We walk out of the city and back to Soldier Field, the city of Chicago awash with tie dye pride. Smiles, embraces and serious setlist discussions abound. Everyone has brought their A game and are full of positive energy. Tonight is our opportunity to say thanks. A collective hug from audience to band, and it is with a melancholy fervour I enter the arena. Directly in-line with the stage, 6 rows off the floor. Surrounded by good lovin’ and eccentric heads. A young buck behind me leans forward and invites me to partake of his Electric Soda, I hug him and decline, he understands and floats on his way. Clouds of smoke burst through the summer sun as anticipation rises and nerves jangle.
They say no one ticketless got into the shows, but really, that’s a laugh, there must be at least 80,000 crammed into the arena, nearly all of us on the way up at the same time. We chatter nervously with our new found comrades in the surrounding seats, the attitude of celebration apparent in everyone’s eyes.
Just when the tension was becoming unbearable, the rag tag band hit the stage. The tuning and twinkling noodling and meandering until the crowd explodes to the first notes of China Cat Sunflower. It’s a beautiful song and the perfect way to start, we all get excited cause we know what’s next, the jam evolves into I Know You Rider and 80,000 people wail each word, “I wish I was a headlight, on a Northbound train….” At the top of their collective voices, the decibel level peaking in time with Trey’s guitar.
The show goes on, song after song, jam after jam. Each song selection greeted with energy and excitement, the band pushing and playing as they smile and encourage each other to go Furthur and Furthur. Like I said, I could give you a review but it would only be my opinion, the view, the sound the visuals the energy would all only be described from my perspective of my microcosm of the Grateful Dead’s universe, but that would not do it justice, not in the slightest.

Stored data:
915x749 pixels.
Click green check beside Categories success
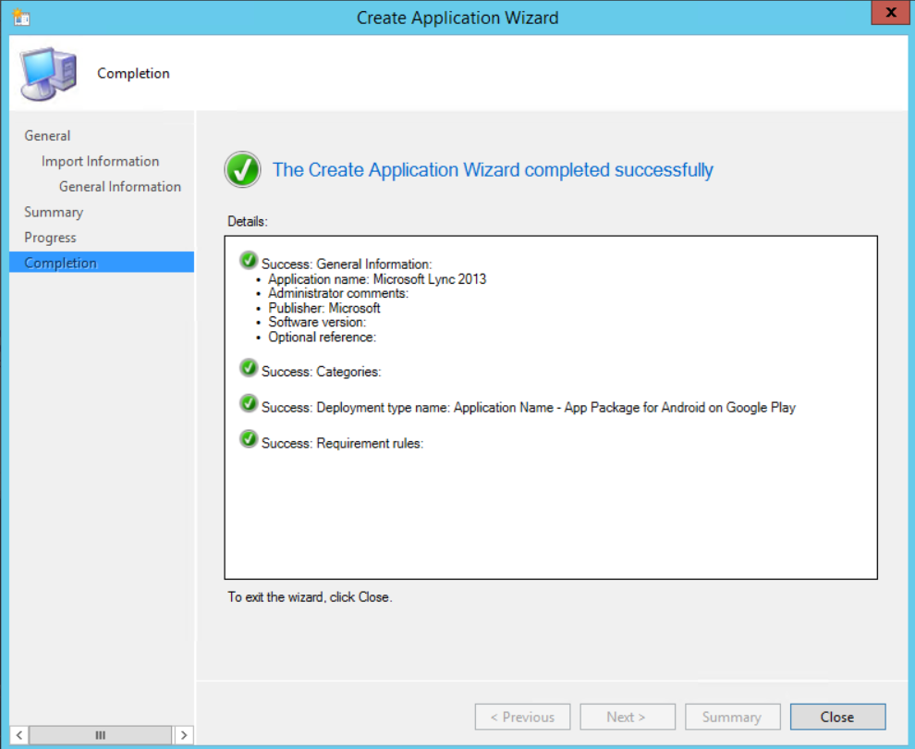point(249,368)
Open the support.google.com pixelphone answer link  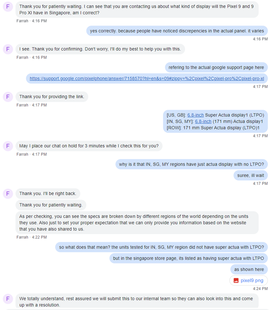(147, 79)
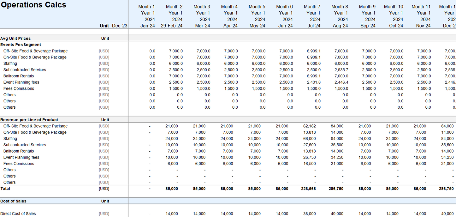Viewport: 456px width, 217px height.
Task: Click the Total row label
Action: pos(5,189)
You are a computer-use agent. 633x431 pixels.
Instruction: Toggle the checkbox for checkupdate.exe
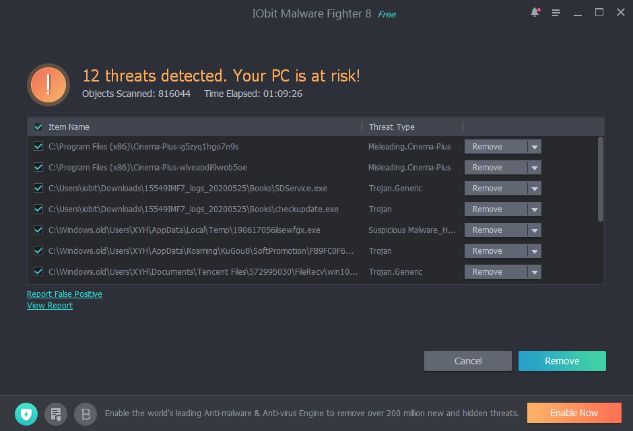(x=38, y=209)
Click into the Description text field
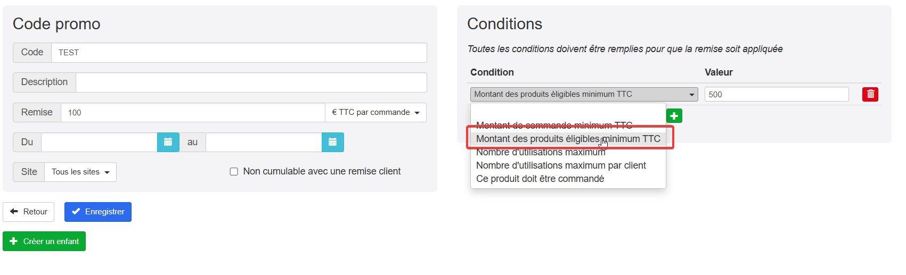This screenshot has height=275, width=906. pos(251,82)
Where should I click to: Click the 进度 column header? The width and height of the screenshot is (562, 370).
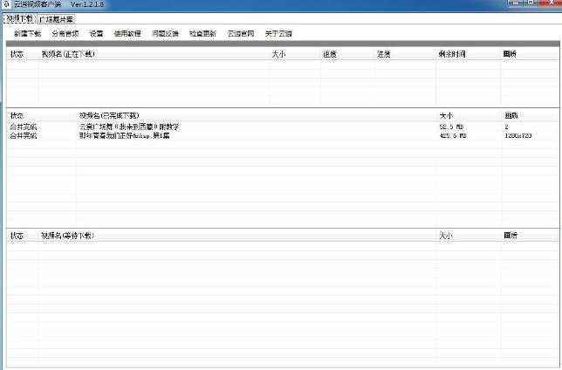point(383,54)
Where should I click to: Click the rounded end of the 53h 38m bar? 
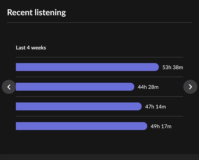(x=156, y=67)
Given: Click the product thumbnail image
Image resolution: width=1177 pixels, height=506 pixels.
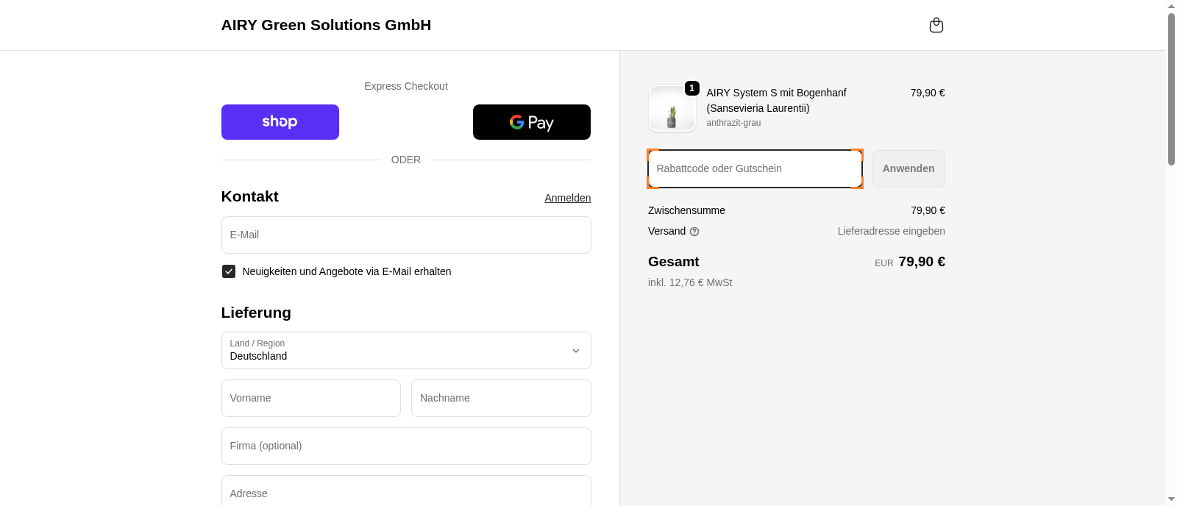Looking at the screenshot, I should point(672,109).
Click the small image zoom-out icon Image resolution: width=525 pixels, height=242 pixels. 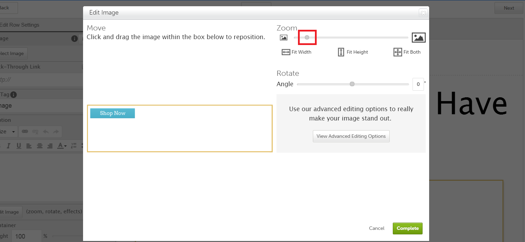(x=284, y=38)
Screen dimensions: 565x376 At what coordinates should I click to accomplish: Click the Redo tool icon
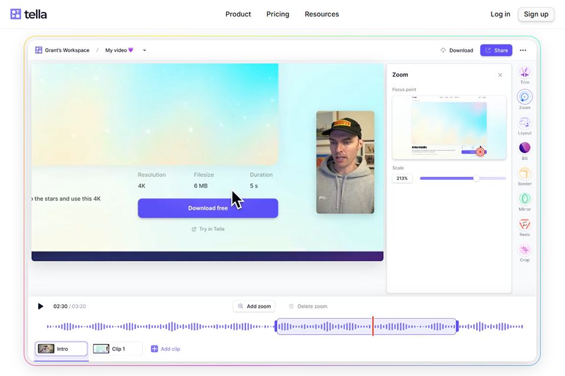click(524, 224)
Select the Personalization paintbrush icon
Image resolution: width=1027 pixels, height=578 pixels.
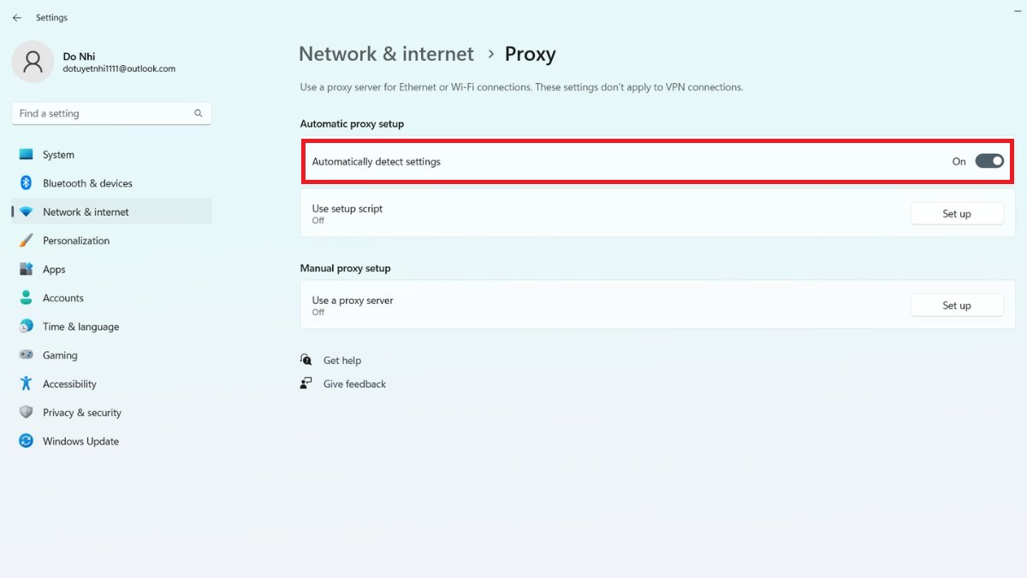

## Work request
Pick up the Soldier Field concert account after its last sentence and continue it. The stored data above is separate material, apart from the concert account.

## Answer for the task
I was part and still am part of a collective embrace, a yearning for the past and and a hunger for the future. The forgiveness of transgressions and the encouragement of exploration. The band and the fans have never been the ones to sit on their laurels. There’s a freedom that’s encouraged and developed when you immerse yourself in the music. Tiny molecules of positive energy infect your being, shadows alight and words dissolve, meaning and definition just precursors to understanding. To the novice it’s one big party, and that’s true, to others, it’s ingrained and part of your make up and psyche.
The true reason I travelled all the way to Chicago to hear and see a band was to say thanks, thanks to the whole organisation for being what they are, thanks to the musicians and writers and crew that make every effort to bring joy into the world. Thanks to the artists and creatives that pepper the music with colourful daliances, tickling my mind and awakening my senses. Thanks to the wheelers and dealers and chemists and cooks that all contribute to this blissful soup.
So with tears in my eyes I cheered, with every photo that displayed on the screen, as the last rose of summer pricked my fingers, tears rolled down my cheeks. The music still played and it lives inside me. I’ll let it out whenever I can.